• [WHAT IS ASKED] Copy everything in the records from the line containing "Where should I click to: Click" down to the line containing "point(120,63)", keeping each line unchanged. Leave the pictures out of your copy.

• [STORED ROWS]
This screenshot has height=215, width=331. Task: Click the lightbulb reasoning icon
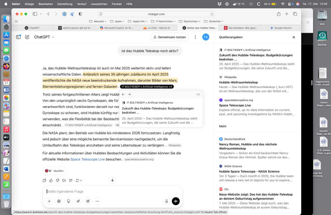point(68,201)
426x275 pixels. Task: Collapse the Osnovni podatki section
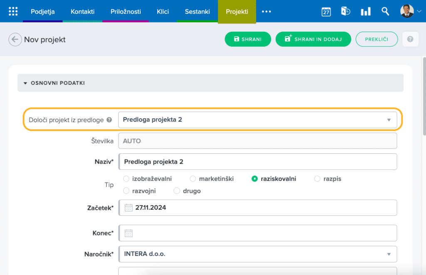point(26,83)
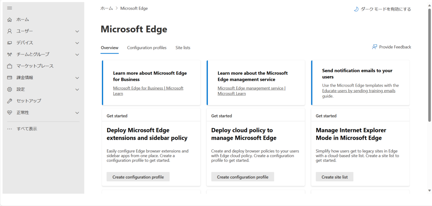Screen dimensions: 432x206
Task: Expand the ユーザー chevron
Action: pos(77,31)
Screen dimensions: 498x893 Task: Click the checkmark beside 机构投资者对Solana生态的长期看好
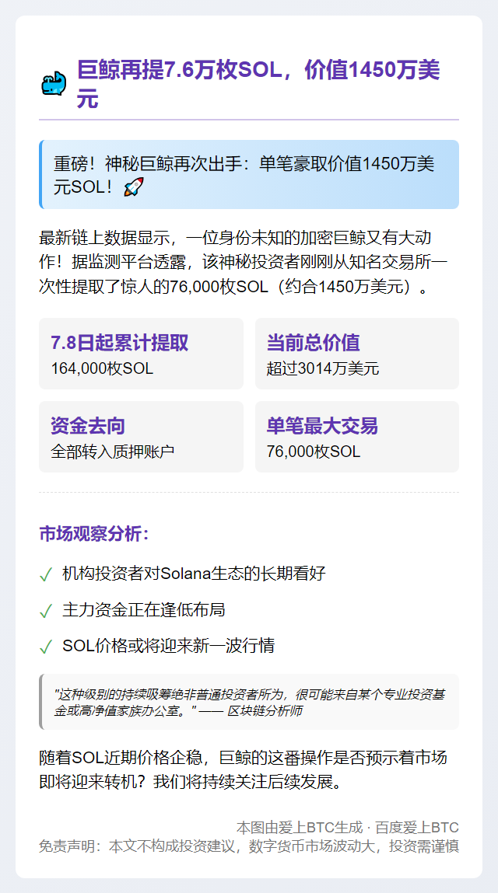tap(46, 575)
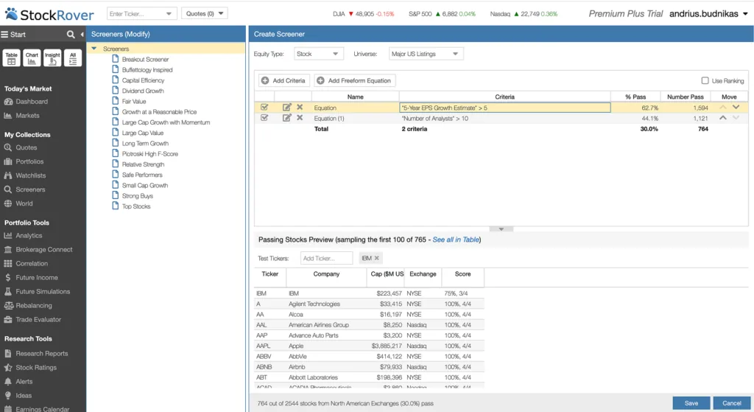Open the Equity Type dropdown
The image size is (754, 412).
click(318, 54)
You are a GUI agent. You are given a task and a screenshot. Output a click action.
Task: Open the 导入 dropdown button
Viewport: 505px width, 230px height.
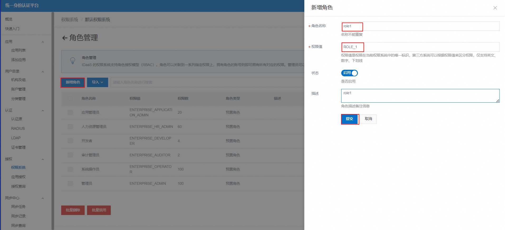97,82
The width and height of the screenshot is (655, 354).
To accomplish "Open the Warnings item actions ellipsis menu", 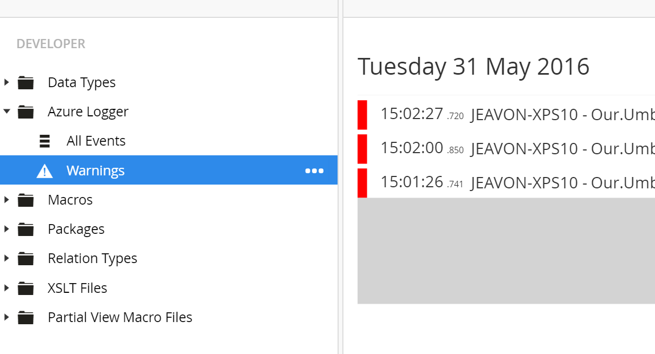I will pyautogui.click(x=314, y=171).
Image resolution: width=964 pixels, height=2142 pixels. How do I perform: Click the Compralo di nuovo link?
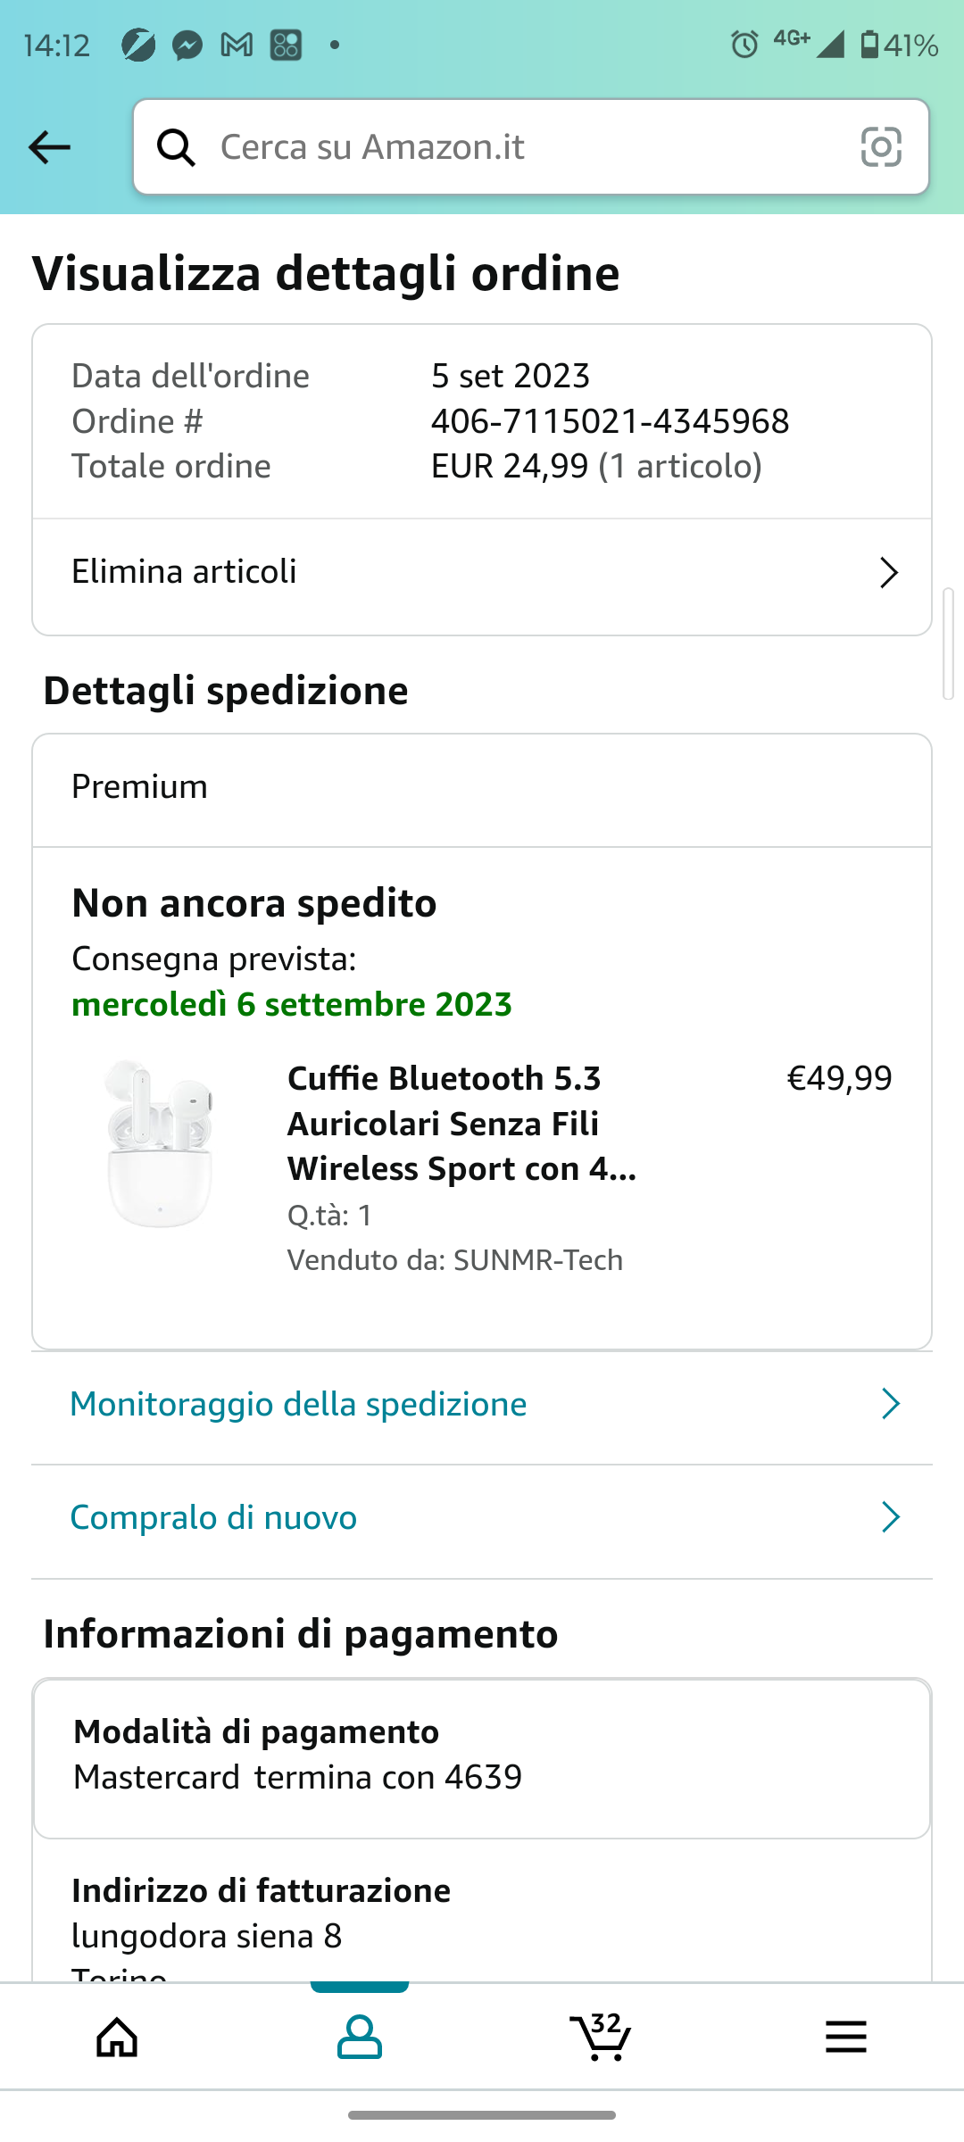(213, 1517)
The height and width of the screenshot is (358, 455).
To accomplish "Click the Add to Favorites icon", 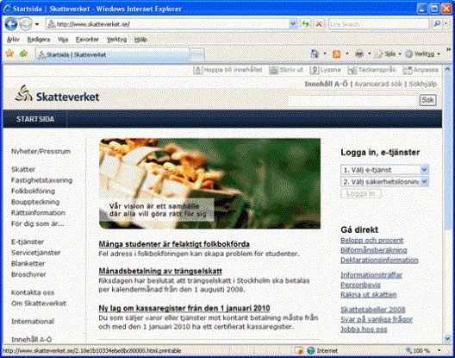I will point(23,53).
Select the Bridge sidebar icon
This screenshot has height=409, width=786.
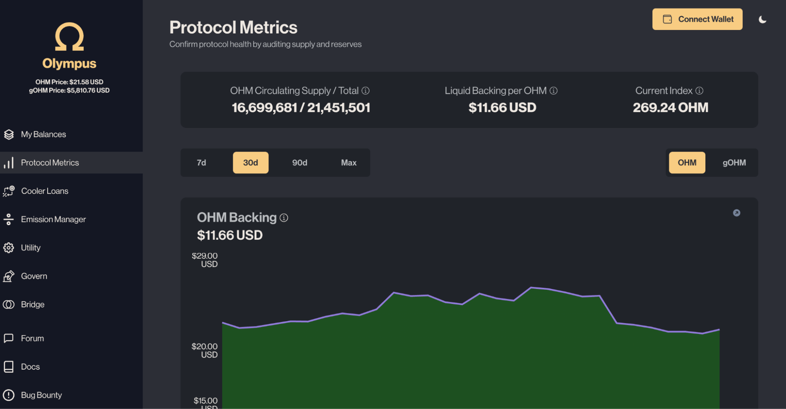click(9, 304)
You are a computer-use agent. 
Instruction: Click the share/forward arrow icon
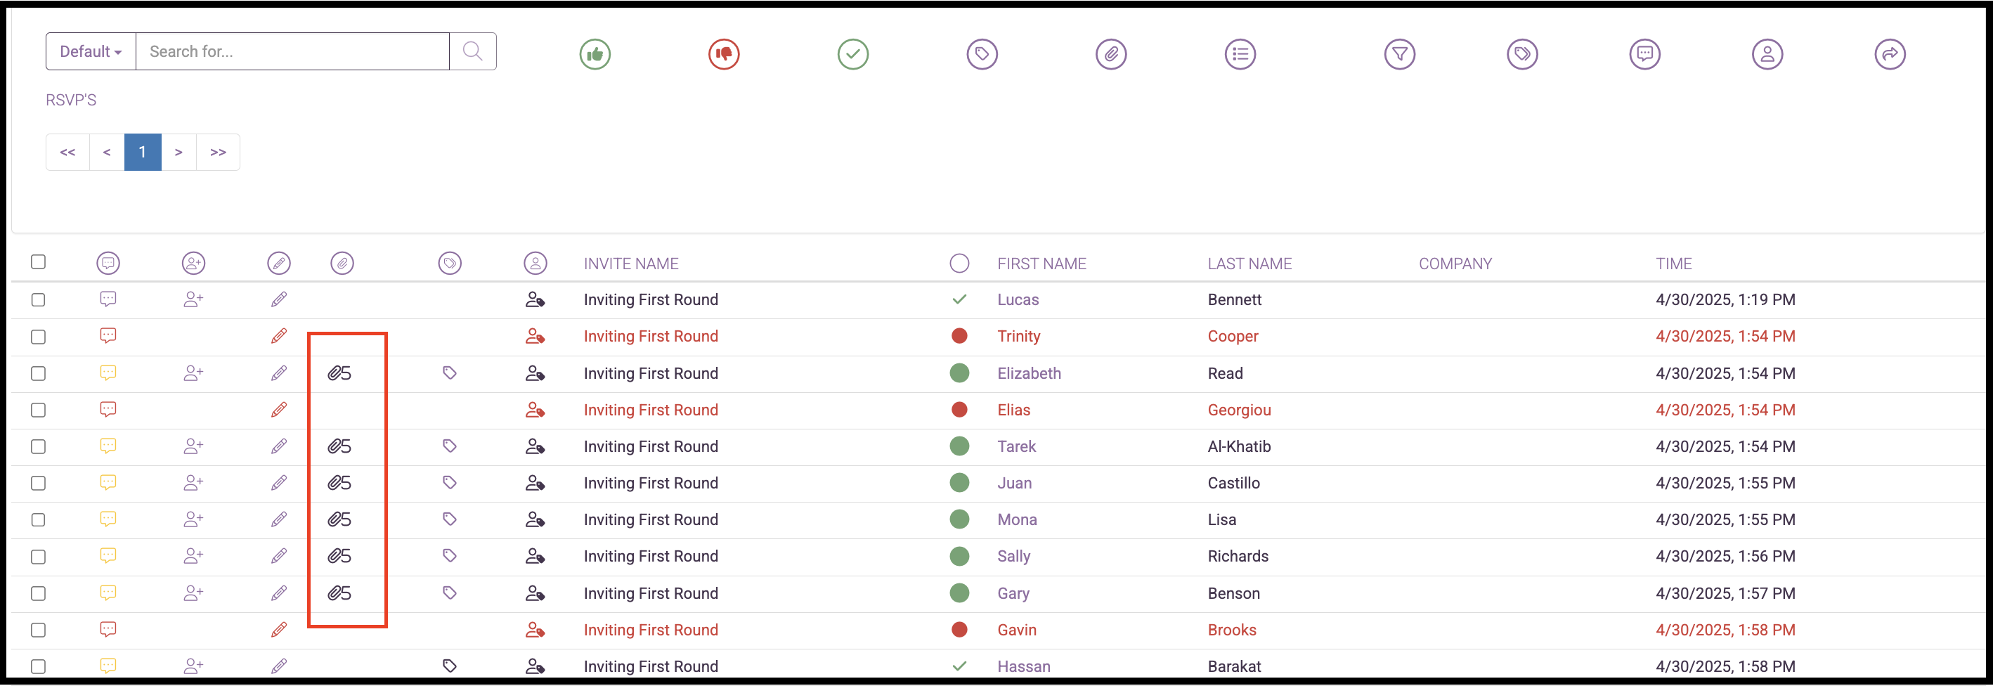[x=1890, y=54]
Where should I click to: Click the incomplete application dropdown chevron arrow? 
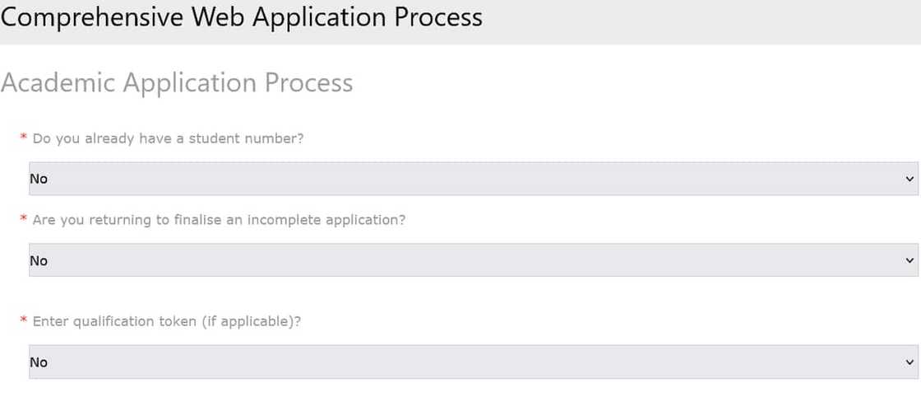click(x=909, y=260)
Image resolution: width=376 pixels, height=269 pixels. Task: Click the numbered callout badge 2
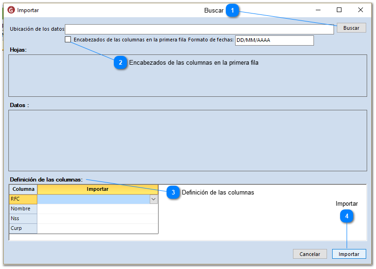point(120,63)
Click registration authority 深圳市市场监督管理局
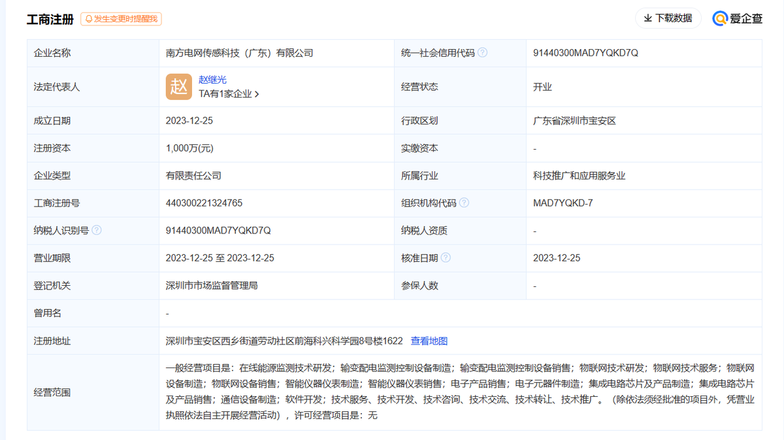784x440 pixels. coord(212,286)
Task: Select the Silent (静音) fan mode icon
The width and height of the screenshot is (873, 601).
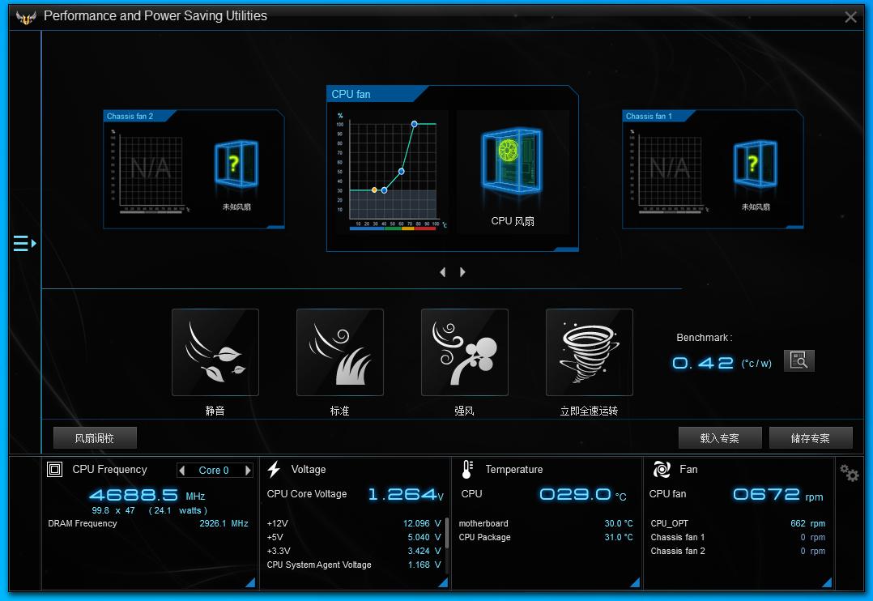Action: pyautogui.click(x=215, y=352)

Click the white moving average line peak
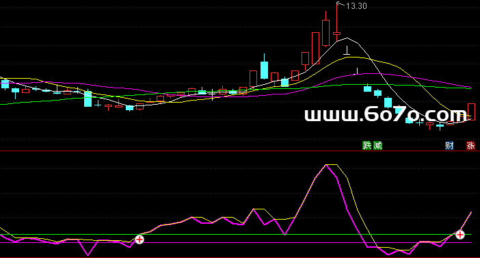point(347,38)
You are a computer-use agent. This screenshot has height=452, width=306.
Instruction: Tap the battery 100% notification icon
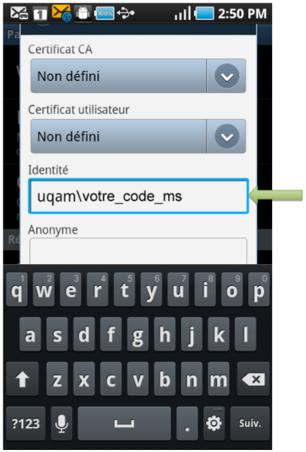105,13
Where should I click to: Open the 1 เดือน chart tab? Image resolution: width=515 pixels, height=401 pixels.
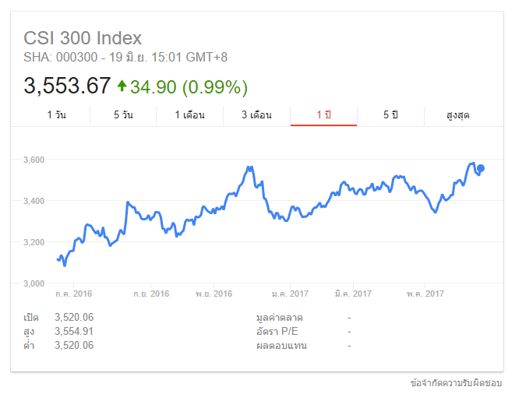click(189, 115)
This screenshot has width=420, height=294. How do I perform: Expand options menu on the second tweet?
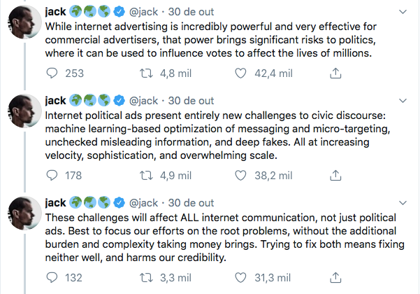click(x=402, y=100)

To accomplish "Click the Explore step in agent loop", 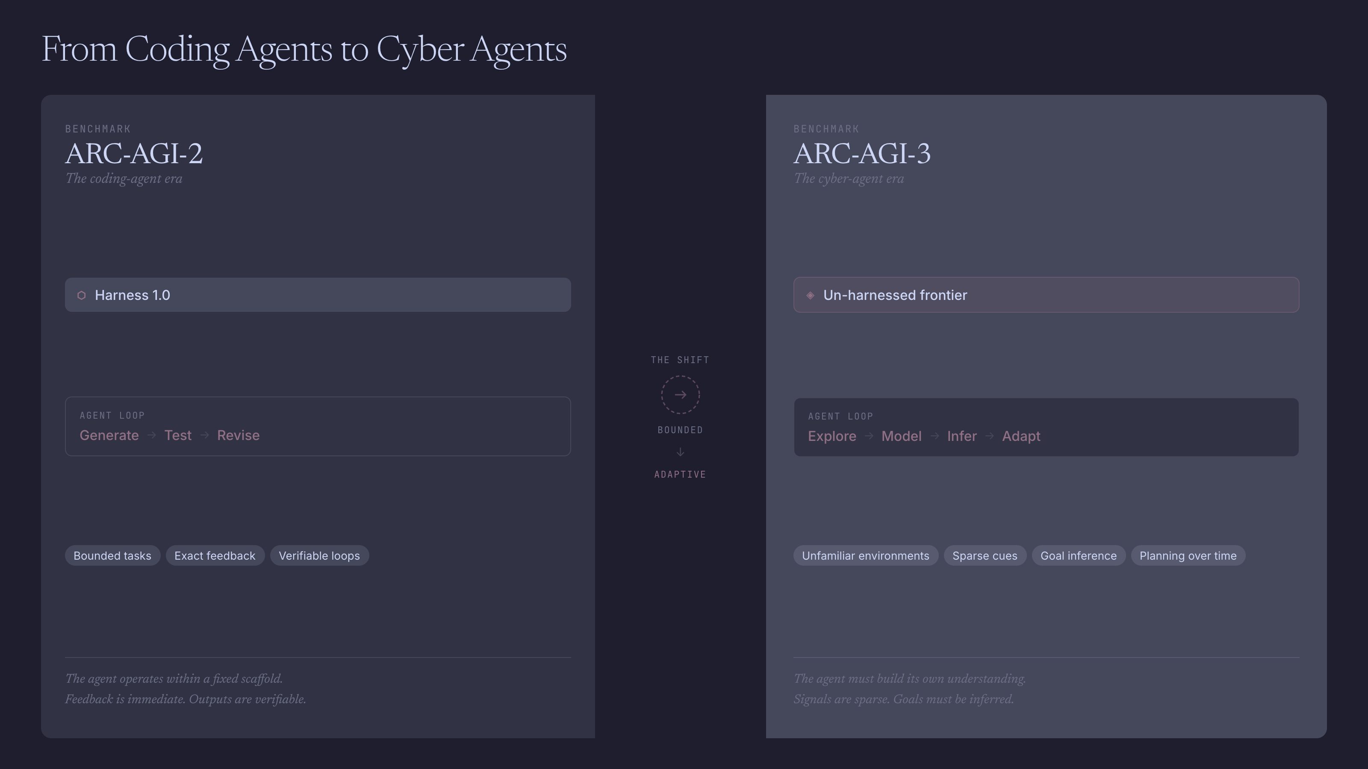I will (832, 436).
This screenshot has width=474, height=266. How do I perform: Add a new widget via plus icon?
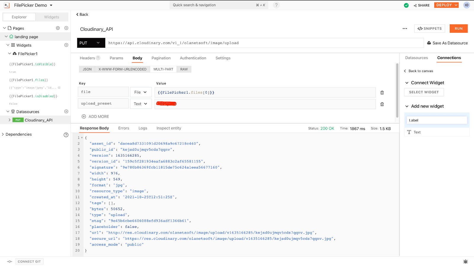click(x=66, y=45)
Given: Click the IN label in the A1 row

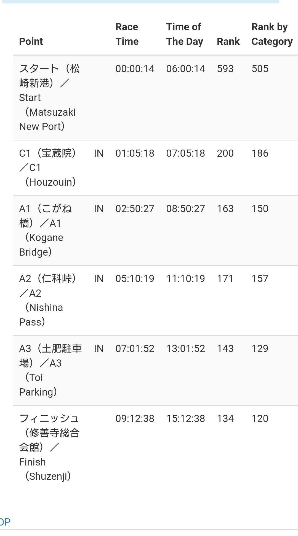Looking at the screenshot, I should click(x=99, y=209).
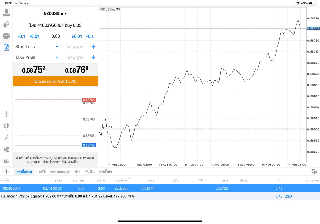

• [SOLUTION BELOW]
Where should I click to: Click the incomplete application dropdown chevron arrow? 
click(x=909, y=260)
Image resolution: width=376 pixels, height=269 pixels. Task: Click the numbered callout badge 2
point(120,63)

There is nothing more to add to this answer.